[Task to complete] Can you copy the forum post below about the letter on Covid-19 vaccines, word for word and in full?

[Extract to read]
# Archbishop Gómez Letter to The Vatican !!!  { READ THIS LETTER } This Cannot Be Discounted.



## thirteenknots (Nov 4, 2021)

From The Vatican News Source:



To His Excellency
    Msgr. José Horacio Gómez
    Metropolitan Archbishop of Los Angeles
    President of the United States Conference of Catholic Bishops
    To Their Eminences and Excellencies
    The Archbishops and Bishops of the Dioceses of the United States of America
    And, for their competence:
    To His Eminence
    Cardinal Luis Francisco Ladaria Ferrer, s.j.
    Prefect of the Congregation for the Doctrine of the Faith
    To His Eminence
    Cardinal Gerhard Ludwig Müller
    Prefect emeritus of the Congregation for the Doctrine of the Faith
23 October 2021
    Your Eminences,
    Your Excellencies,
    I address you, Archbishop Gómez, as President of the United States Conference of Catholic Bishops, and to You, Cardinals Ladaria and Müller, for your competence, some serious considerations related to the so-called vaccines against Covid-19.
    I believe there are some aspects of the question that now allow for a more complete evaluation of what these drugs are and what effects they cause; this evaluation ought to lead to a collegial stance, in conformity with the Magisterium of the Church and not influenced by biased information or by erroneous news spread by the producers of these drugs or by the media.

[Material supplied]
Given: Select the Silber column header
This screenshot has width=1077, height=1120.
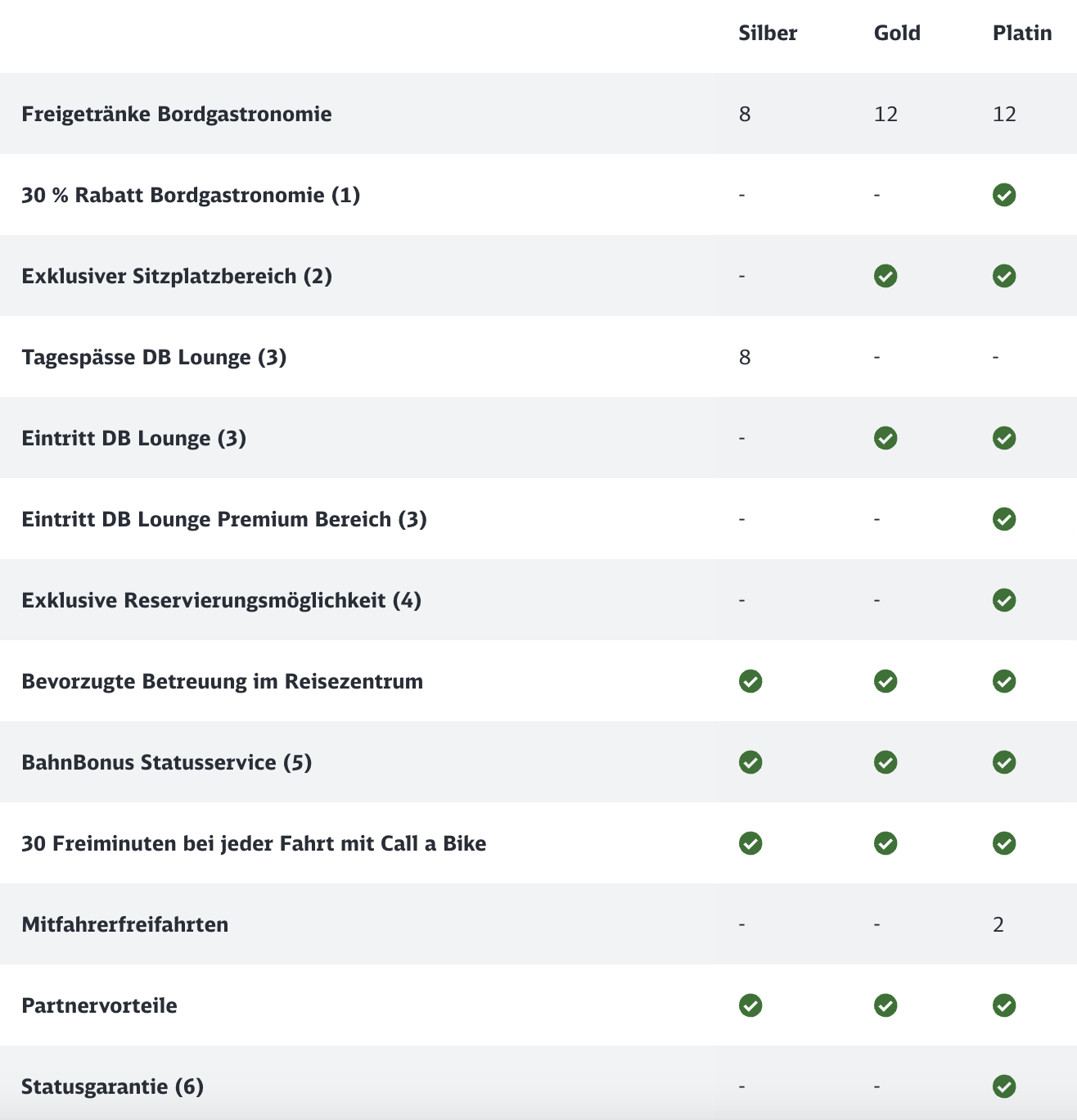Looking at the screenshot, I should [x=768, y=33].
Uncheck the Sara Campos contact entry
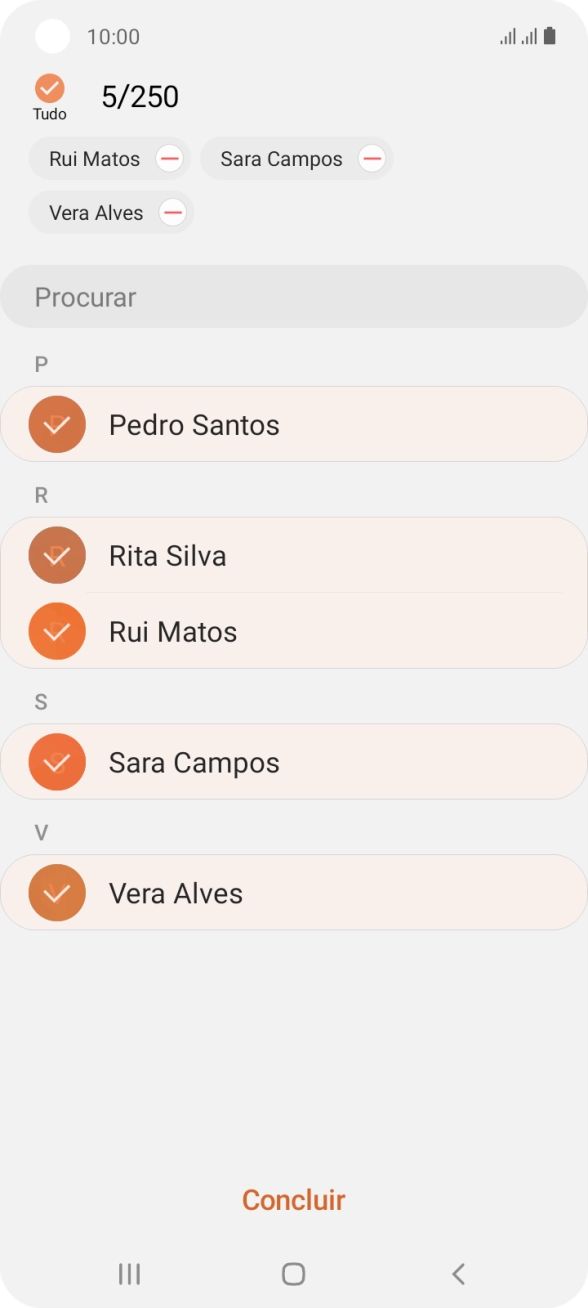 coord(57,762)
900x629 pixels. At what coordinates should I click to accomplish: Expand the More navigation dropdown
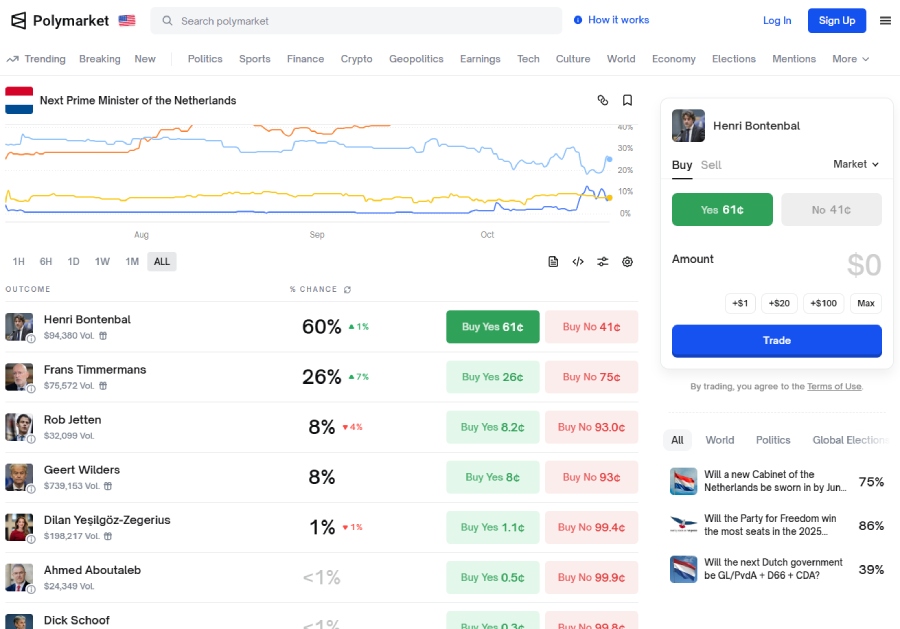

[Reply]
# Archbishop Gómez Letter to The Vatican !!!  { READ THIS LETTER } This Cannot Be Discounted.



## thirteenknots (Nov 4, 2021)

From The Vatican News Source:



To His Excellency
    Msgr. José Horacio Gómez
    Metropolitan Archbishop of Los Angeles
    President of the United States Conference of Catholic Bishops
    To Their Eminences and Excellencies
    The Archbishops and Bishops of the Dioceses of the United States of America
    And, for their competence:
    To His Eminence
    Cardinal Luis Francisco Ladaria Ferrer, s.j.
    Prefect of the Congregation for the Doctrine of the Faith
    To His Eminence
    Cardinal Gerhard Ludwig Müller
    Prefect emeritus of the Congregation for the Doctrine of the Faith
23 October 2021
    Your Eminences,
    Your Excellencies,
    I address you, Archbishop Gómez, as President of the United States Conference of Catholic Bishops, and to You, Cardinals Ladaria and Müller, for your competence, some serious considerations related to the so-called vaccines against Covid-19.
    I believe there are some aspects of the question that now allow for a more complete evaluation of what these drugs are and what effects they cause; this evaluation ought to lead to a collegial stance, in conformity with the Magisterium of the Church and not influenced by biased information or by erroneous news spread by the producers of these drugs or by the media.